Saya teringat sayapun pernah berjanji atau meyakinkan pendapat saya terhadap orangtua atlit waktu itu dalam seleknas tahun 2010 di Kemayoran. Kejadiannya salah satu atlit putri itu diragukan usianya. Dan sewaktu saya ditunjukkan akte kelahiran yang asli yang sebenarnya ASPAL, saya katakan kalau ankanya lolos seleksi (artinya masuk 3 besar) maka saya katakan potong telor saya. Dan memang benar dihari terakhir saya lihat anak tersebut masuk 4 besar saja alias tidak lolos seleksi.
Coba "pelatih" yang ngoceh ini berani lakukan seperti itu saya bisa tertawa lebar lebar.

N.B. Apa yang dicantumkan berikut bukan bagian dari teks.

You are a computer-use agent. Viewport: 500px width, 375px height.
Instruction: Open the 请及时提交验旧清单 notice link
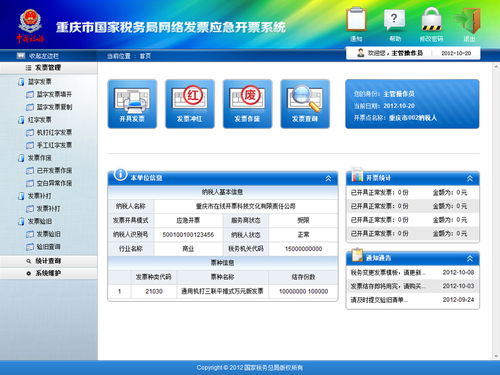tap(379, 300)
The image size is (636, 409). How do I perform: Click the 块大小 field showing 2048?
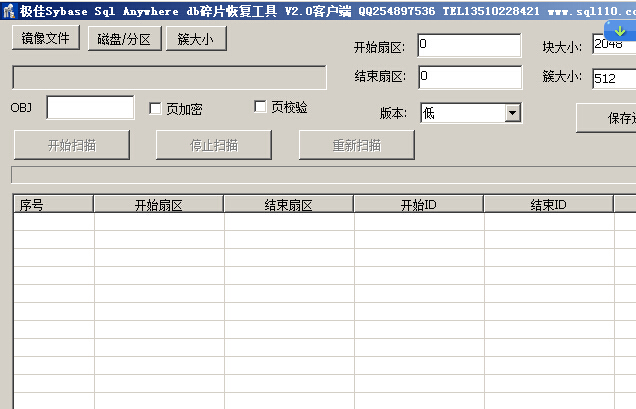(x=613, y=45)
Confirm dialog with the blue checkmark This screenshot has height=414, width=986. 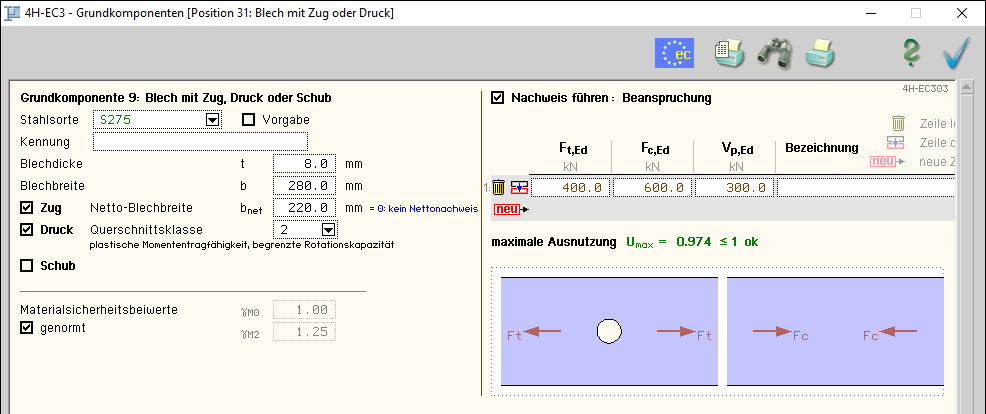click(x=956, y=53)
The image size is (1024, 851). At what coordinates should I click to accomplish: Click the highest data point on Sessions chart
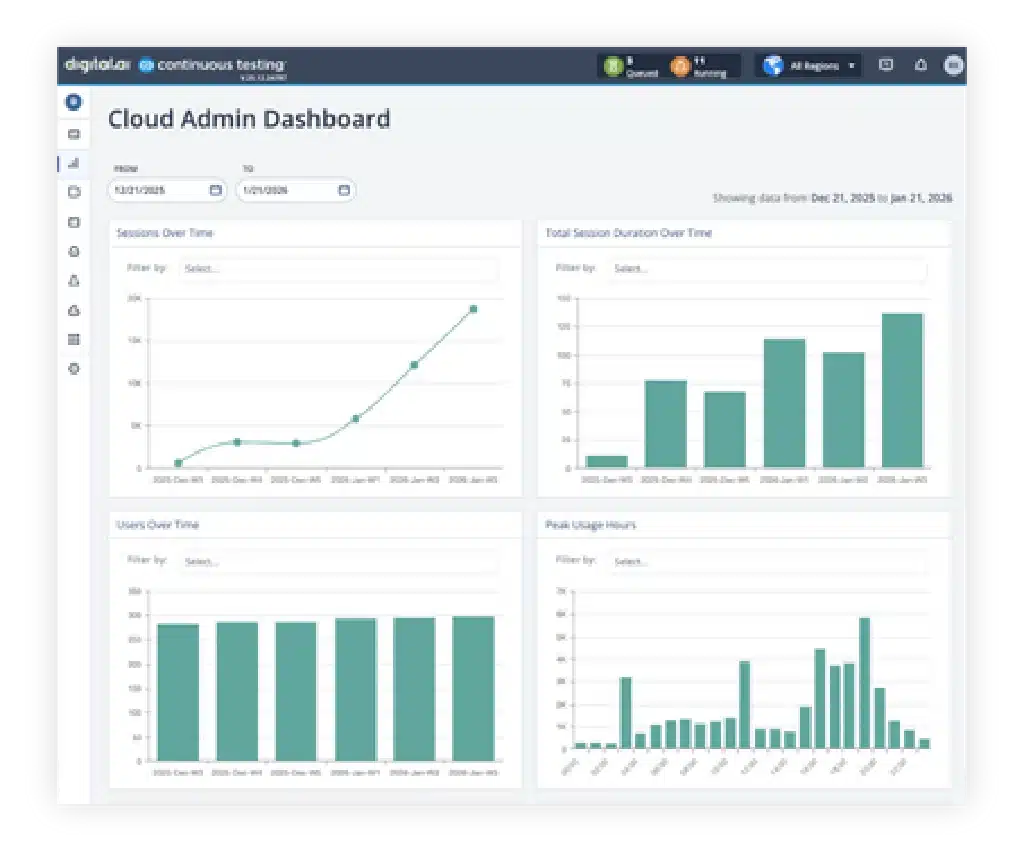click(473, 309)
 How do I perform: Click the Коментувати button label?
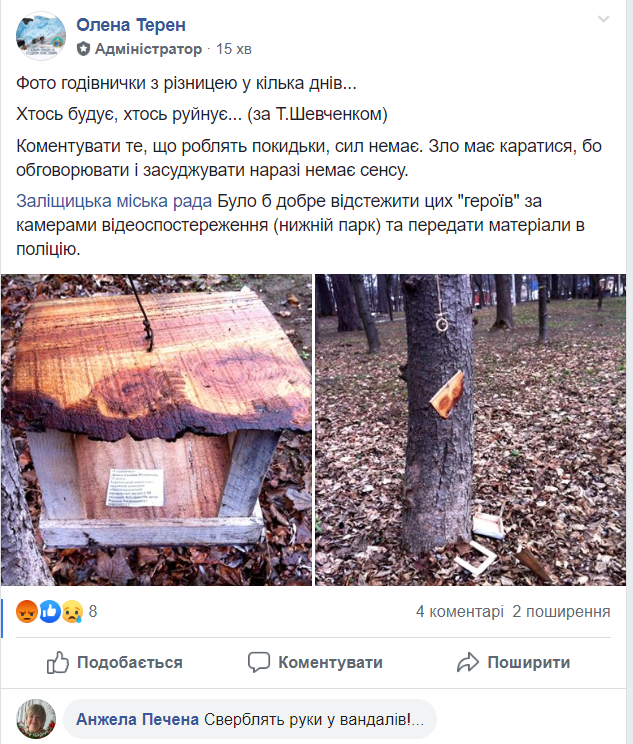pos(330,662)
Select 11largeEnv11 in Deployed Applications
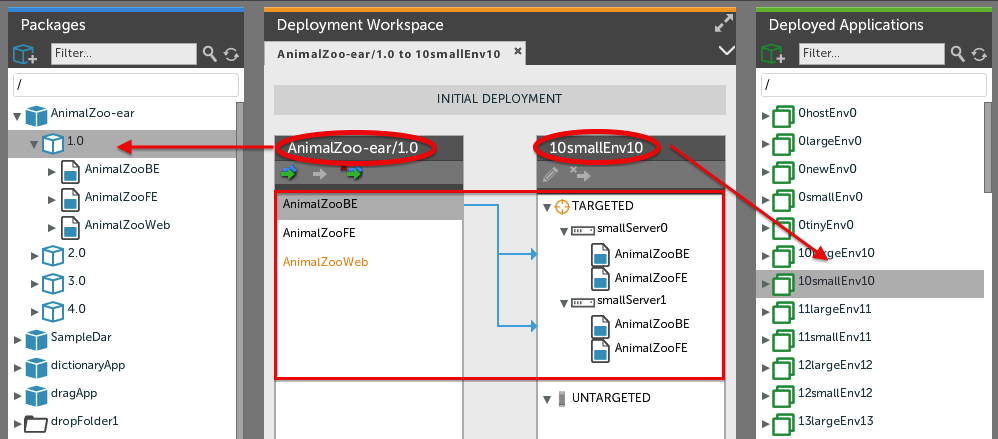Screen dimensions: 998x439 click(x=835, y=310)
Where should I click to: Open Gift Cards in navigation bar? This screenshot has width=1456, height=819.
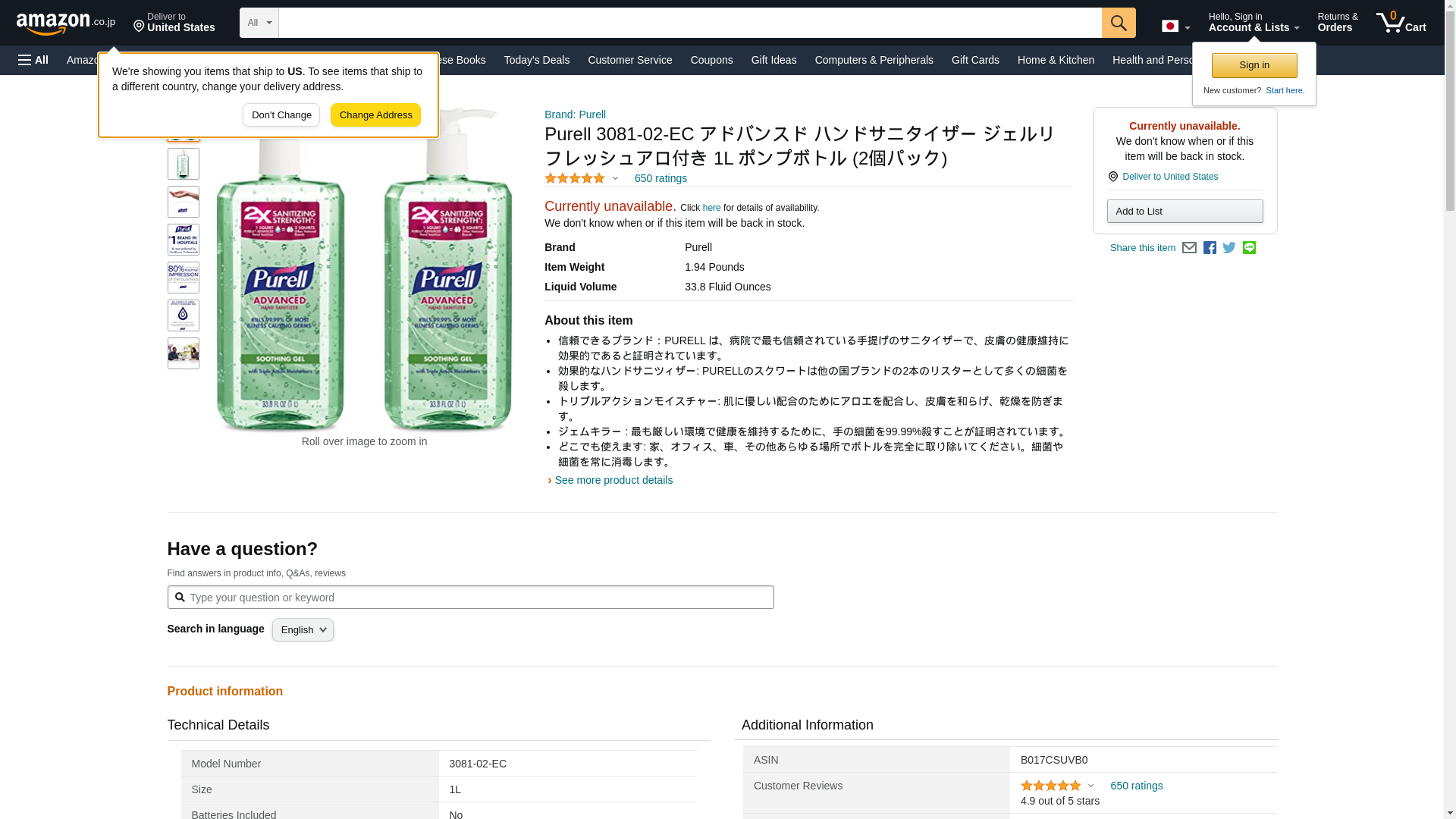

Dalam pertemuan tersebut saya katakan Anda buat surat keberatan kepada PP Pelti dengan disertai data lengkap.
Rekan saya waktu itu cukup resah hadapi "pelatih" dan juga orangtua atlet tenis. Saya hanya meyainkan rekan saya ini agar menghadapi masalah pertenisan ini tidak perlu kuatir karena kita semua ini volunteer saja. Saya katakan biarkan saja walaupun sudah buat surat keberatan dan tidak perlu ditanggapi karena feeling kita terhadap prestasi anak tersbut kurang meyakinkan. Sehingga Andrian Raturandang yang mantan petenis nomor stau sempat neyeletuk. "Kalau mau terpilih jadilah nomor satu." Karena anak itu PNPnya diluar 8 besar.